This repository contains codes to generate simulated data using IHDP dataset, and implement acquisition strategies, and evaluate their effectiveness in combination with common treatment effect estimation models. Python environment is specified in environment.yml and requirements.txt.
This contains raw IHDP data used for simulation.

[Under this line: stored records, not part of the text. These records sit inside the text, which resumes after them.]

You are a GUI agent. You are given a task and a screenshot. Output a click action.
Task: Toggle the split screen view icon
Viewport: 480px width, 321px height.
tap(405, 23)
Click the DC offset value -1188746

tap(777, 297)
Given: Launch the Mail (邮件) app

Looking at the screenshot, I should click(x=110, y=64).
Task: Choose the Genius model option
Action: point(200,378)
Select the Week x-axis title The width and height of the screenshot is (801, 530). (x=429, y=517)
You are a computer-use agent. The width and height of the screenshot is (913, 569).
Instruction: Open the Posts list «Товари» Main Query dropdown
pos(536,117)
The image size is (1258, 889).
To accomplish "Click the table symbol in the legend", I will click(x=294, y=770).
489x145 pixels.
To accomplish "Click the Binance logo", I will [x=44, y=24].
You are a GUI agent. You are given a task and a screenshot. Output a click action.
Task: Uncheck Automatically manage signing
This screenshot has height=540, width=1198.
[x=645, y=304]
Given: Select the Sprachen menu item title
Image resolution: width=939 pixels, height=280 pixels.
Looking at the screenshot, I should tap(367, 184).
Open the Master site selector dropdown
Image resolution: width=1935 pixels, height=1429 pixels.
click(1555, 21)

This script generates simulated data using IHDP dataset. Various parameters that influence treatment assignment, outcome generations, and missingness mechanism can be set. An example that corresponds to experiments in the paper is given in generate_ihdp_simulated_a.sh.
This script implements confounding feature acquisition strategies using different models. Examples of running the script can be found at CMGP_fact.sh and DR_a_exp.sh.
This script is called by simulate_al_ihdp.py to implement CMGP model. We used the implementation of CMGP at Repo.
If you use this code in your research, please cite the following paper:
Wang, S., Yi, S.E., Joshi, S., & Ghassemi, M. (2020). Confounding Feature Acquisition for Causal Effect Estimation. arXiv:2011.08753.
Alaa, Ahmed M., and Mihaela van der Schaar. Bayesian inference of individualized treatment effects using multi-task gaussian processes Advances in Neural Information Processing Systems. 2017.
Tibshirani, Julie, et al. Package ‘grf’ (2018).